Ed infatti, il sistema della contrattazione collettiva consolidatosi negli anni, all’esito dei rapporti che intercorrono fra CGIL, CISL, UIL e le varie associazioni datoriali, per molte mansioni prevede una pluralità di contratti collettivi che si vengono a sovrapporre, regolando un medesimo settore (si pensi alla logistica e ai “servizi generali”, ovvero alla contrattazione collettiva per le cooperative che si sovrappone a tutte le altre categorie merceologiche, o anche a settori nei quali sussista una contrattazione per la piccola e per la grande impresa). Anche in questo caso, o si procederà mediante la redazione di tabelle ministeriali (ma con il rischio che l’indicazione di tipo amministrativo venga a ledere la libertà sindacale), oppure, in assenza di indicazioni chiare di provenienza ministeriale, si sarà costretti a defatiganti vicende processuali (come avvenne per es. alcuni anni fa, quando si tentò di fissare una nuova tariffa INAIL, individuando dieci diverse categorie di rischio).

 

  1. Il ruolo dei professionisti e delle organizzazioni sindacali per favorire la legalità nei luoghi di lavoro

Queste novità normative che si sono brevemente descritte possono inserirsi in un quadro più ampio, che interessa, in misura diversa, molti paesi europei. Infatti, non solo in Italia, ma in tutti gli Stati membri dell’Unione, è venuta in rilievo negli ultimi anni la questione della vigilanza amministrativa in tema di lavoro, tanto che con il Regolamento 2019/1149 è stata creata un’Autorità europea, con sede a Bratislava, che si occupa soprattutto di appalti transnazionali, nella prospettiva di evitare che le norme in tema di libertà di prestazione di servizi siano aggirate da imprenditori disinvolti.

Questo risultato è, per un verso, il frutto di una crescente necessità di omogeneizzazione delle norme che richiedono, com’è evidente, di essere applicate in maniera standardizzata, ma al contempo fa emergere la difficoltà delle organizzazioni sindacali a presidiare i luoghi di lavoro, a garanzia della tutela dei diritti dei lavoratori.
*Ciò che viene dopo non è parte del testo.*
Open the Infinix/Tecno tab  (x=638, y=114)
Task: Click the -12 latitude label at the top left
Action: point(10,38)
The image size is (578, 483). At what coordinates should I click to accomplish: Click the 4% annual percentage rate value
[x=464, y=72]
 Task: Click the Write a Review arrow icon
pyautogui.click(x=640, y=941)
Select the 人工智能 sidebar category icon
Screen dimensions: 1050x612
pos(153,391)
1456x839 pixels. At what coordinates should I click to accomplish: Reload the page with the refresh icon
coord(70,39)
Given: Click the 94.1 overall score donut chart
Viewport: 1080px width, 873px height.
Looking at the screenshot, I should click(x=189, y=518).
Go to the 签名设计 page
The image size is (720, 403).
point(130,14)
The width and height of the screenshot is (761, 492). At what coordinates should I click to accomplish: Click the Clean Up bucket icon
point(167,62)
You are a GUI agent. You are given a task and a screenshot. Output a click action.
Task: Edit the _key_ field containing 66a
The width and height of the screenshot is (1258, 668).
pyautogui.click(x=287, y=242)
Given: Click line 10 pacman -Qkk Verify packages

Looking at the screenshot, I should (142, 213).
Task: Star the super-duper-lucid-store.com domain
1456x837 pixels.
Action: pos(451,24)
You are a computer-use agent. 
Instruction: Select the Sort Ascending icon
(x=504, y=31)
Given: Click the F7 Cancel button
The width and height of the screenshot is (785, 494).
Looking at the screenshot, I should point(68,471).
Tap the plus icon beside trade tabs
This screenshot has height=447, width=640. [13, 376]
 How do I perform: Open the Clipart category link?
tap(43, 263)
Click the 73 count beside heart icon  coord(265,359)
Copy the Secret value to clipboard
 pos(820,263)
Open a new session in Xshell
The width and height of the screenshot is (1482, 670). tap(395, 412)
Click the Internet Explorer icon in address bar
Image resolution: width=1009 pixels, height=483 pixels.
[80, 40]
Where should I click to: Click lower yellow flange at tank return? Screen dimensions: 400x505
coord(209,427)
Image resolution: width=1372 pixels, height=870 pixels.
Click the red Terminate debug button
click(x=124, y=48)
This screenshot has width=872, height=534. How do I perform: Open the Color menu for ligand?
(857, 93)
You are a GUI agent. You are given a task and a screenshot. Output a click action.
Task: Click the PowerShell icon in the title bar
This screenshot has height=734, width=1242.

Pur senza dimenticare l’esperienza dei RLST previsti dall’art. 48 d. lgs. 81/2008 e diffusi soprattutto nel settore dell’edilizia, quest’ultimo aspetto è particolarmente delicato in Italia, sia per il numero di piccole imprese appaltatrici e “contoterziste”, sia per la diffusione (e talora il radicamento) della criminalità organizzata in alcuni settori produttivi.

Eppure, deve apparire certo che un compito così oneroso, come quello della tutela della legalità, richiede la collaborazione di tutte le forze in campo, di modo che non solo i professionisti, ma anche le OO.SS. dovranno, sviluppando l’esperienza dei comitati per l’emersione previsti in passato, operare nella direzione del contrasto all’illegalità. E tanto avendo consapevolezza che questa non solo danneggia i lavoratori direttamente coinvolti (sul piano dei versamenti contributivi, del rispetto dei minimi, del pagamento di tutte le voci retributive), ma altera altresì il libero gioco della concorrenza, mettendo in pericolo le imprese rispettose delle regole.